*The problem*
Set down each entry exactly as it stands, without altering a single character.

*Source records*

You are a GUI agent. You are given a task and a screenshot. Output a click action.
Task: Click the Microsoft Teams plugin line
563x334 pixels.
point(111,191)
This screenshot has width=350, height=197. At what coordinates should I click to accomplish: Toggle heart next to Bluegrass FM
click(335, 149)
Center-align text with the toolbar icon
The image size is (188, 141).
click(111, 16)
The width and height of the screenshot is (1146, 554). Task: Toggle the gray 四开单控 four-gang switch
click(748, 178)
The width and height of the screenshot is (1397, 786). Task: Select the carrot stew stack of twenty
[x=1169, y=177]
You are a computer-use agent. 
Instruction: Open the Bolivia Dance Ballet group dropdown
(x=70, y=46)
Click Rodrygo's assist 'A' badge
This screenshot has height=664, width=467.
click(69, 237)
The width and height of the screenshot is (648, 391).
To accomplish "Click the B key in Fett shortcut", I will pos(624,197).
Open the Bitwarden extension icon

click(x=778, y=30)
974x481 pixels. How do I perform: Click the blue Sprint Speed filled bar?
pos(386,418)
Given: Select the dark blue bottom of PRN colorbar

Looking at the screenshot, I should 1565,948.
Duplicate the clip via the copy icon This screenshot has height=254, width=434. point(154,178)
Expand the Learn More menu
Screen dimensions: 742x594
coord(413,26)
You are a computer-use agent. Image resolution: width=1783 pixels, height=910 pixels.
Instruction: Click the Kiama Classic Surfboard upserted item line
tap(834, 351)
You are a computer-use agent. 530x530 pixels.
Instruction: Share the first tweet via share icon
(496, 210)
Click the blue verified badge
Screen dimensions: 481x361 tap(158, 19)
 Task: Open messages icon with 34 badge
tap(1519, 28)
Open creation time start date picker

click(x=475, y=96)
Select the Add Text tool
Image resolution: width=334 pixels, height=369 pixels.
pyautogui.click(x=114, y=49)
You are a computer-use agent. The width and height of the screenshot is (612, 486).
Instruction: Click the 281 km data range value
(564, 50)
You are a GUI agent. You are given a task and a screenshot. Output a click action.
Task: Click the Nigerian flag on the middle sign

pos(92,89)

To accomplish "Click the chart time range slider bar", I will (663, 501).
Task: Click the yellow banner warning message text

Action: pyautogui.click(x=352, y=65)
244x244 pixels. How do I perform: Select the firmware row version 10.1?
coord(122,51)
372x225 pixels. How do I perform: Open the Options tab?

*Answer section*
You are a GUI agent. You are given a task and a screenshot. Output a click action.
Task: Click the Microsoft Teams plugin line
563x334 pixels.
point(111,191)
This screenshot has width=350, height=197. At what coordinates should I click to accomplish: Toggle heart next to Bluegrass FM
click(335, 149)
Center-align text with the toolbar icon
The image size is (188, 141).
click(111, 16)
The width and height of the screenshot is (1146, 554). Task: Toggle the gray 四开单控 four-gang switch
click(748, 178)
The width and height of the screenshot is (1397, 786). Task: Select the carrot stew stack of twenty
[x=1169, y=177]
You are a computer-use agent. 
Instruction: Open the Bolivia Dance Ballet group dropdown
(x=70, y=46)
Click Rodrygo's assist 'A' badge
This screenshot has height=664, width=467.
click(69, 237)
The width and height of the screenshot is (648, 391).
To accomplish "Click the B key in Fett shortcut", I will pos(624,197).
Open the Bitwarden extension icon

click(x=778, y=30)
974x481 pixels. How do I perform: Click the blue Sprint Speed filled bar?
pos(386,418)
Given: Select the dark blue bottom of PRN colorbar

Looking at the screenshot, I should 1565,948.
Duplicate the clip via the copy icon This screenshot has height=254, width=434. point(154,178)
Expand the Learn More menu
Screen dimensions: 742x594
coord(413,26)
You are a computer-use agent. Image resolution: width=1783 pixels, height=910 pixels.
Instruction: Click the Kiama Classic Surfboard upserted item line
tap(834, 351)
You are a computer-use agent. 530x530 pixels.
Instruction: Share the first tweet via share icon
(496, 210)
Click the blue verified badge
Screen dimensions: 481x361 tap(158, 19)
 Task: Open messages icon with 34 badge
tap(1519, 28)
Open creation time start date picker

click(x=475, y=96)
Select the Add Text tool
Image resolution: width=334 pixels, height=369 pixels.
pyautogui.click(x=114, y=49)
You are a computer-use agent. The width and height of the screenshot is (612, 486).
Instruction: Click the 281 km data range value
(564, 50)
You are a GUI agent. You are given a task and a screenshot. Output a click action.
Task: Click the Nigerian flag on the middle sign

pos(92,89)

To accomplish "Click the chart time range slider bar", I will (663, 501).
Task: Click the yellow banner warning message text

Action: pyautogui.click(x=352, y=65)
244x244 pixels. How do I perform: Select the firmware row version 10.1?
coord(122,51)
372x225 pixels. How do I perform: Open the Options tab?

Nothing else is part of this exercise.